From Wall Street to Main Street, we’ve created proprietary tools and products to ensure organizations are safe from cyber threats and compliant with all industry regulations and best practices.
HEALTHCARE COMPLIANCE AUDIT
The Office for Civil Rights (OCR) periodically performs audits on hospitals and medical practices to ensure the entities are compliant with all HIPAA standards. If any entity is found in violation of any of these standards, consequences may range from fines (ranging from $100 to $50,000 per offense) to litigation.
Exelegent performs a compliance audit and helps to create the foundation for an ongoing compliance program which thoroughly and completely reviews an entity’s compliance with all HIPAA standards (including the HITECH Act and Omnibus Rule revisions).
Our team of HIPAA compliance and network security experts have extensive experience in helping healthcare organizations implement and maintain simple, successful, and scalable information security and privacy programs, while helping to assess, achieve and maintain compliance with HIPAA, HITECH and other state, federal, and international data safety regulations.
We use standards and frameworks previously developed and endorsed by various federal and international compliance and security organizations, including SANS, HITRUST, NIST, OCR, and The Department of HHS.
So, why perform Exelegent’s Healthcare Compliance Audit?
Full audits reveal serious weaknesses and risks.
Increasing number of settlements for privacy and security issues; expected increase in number of criminal cases
Major HIPAA breaches have reached 1,000 milestone, with 1 in every 10 people in the US impacted.
Cost of a breach estimated at $188 per record. Average # of records per breach: 23,647 or $4.4M breach.
WHAT DOES IT LOOK LIKE?
A sample program
- Mock OCR Audit
We proudly use the OCR phase II audit protocol to guide our healthcare compliance audits. This means that once complete, our audit will also serve as a mock OCR audit.
- Risk Analysis
A NIST-Based Risk Analysis is used to get a baseline. It is an exhaustive questionnaire of HIPAA rules and regulations that is an industry-standard for enterprise healthcare organizations.
- Documentation Review and Update
With the help of our legal partners, we provide a comprehensive review of all HIPAA-related documentation. If necessary, documentation templates are also provided.
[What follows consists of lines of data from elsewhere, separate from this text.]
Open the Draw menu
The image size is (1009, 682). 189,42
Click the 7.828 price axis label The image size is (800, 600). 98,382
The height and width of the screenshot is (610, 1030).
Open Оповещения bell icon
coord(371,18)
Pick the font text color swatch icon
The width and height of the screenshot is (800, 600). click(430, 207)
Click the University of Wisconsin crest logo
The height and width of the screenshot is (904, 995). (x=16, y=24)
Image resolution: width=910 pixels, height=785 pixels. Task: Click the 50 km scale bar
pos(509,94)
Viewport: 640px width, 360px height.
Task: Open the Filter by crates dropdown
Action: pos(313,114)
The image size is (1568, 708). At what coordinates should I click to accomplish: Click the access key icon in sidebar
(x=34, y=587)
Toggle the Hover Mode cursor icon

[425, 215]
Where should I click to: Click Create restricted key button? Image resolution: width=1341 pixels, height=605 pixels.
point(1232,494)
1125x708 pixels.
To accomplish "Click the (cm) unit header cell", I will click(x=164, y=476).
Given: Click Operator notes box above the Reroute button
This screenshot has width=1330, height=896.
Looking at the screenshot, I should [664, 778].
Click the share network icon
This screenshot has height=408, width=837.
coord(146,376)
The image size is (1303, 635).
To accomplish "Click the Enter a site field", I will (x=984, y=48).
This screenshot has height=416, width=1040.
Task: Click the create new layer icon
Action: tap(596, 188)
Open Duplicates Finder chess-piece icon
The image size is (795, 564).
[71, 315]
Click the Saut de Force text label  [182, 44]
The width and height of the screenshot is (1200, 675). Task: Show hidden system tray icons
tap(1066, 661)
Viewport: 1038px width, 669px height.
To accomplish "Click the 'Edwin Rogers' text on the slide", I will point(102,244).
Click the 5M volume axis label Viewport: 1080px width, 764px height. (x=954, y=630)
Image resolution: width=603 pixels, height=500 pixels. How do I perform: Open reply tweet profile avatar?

- Vulnerability Assessment and Penetration Testing
Using two industry-standard scanners, we test for any vulnerabilities in the organization’s network. Penetration testing is done separately at the customer’s request.
- Physical Audit
To test physical location security and employee awareness, Exelegent project managers anonymously visit client locations and look for ways to access protected health information.
- Business Associate Review
We do a basic review of the organization’s business associates who access, maintain, or modify PHI to ensure they are fully compliant with HIPAA.
- Risk Mitigation
The HIPAA Compliance process is nothing without mitigating all discovered risks. Our team helps to create an ongoing program with a risk mitigation plan including due dates, deliverables, and people or departments responsible.
- Employee Training
Exelegent uses its proprietary compliance training and testing platform, CertifyHIPAA.com, for employees to understand HIPAA in an easy-to-use way.
- Final Results and Findings
To summarize our audit and detail actionable next steps, we create a high-level final document that can be distributed to managers and stakeholders.
Our support doesn’t end when the audit ends
Exelegent’s HIPAA program is meant to be run so that organizations can continue maintaining compliance. Due to our automated processes, we’re able to help organizations with HIPAA compliance items that require periodic updates – like employee training, or risk analysis updates.
Exelegent prides itself on being able to keep your organization on top of its compliance, even when we’ve submitted our final reports. This way, we’re able to maintain an ongoing relationship with our customers and know how to best support them in the unfortunate and unlikely event of a breach.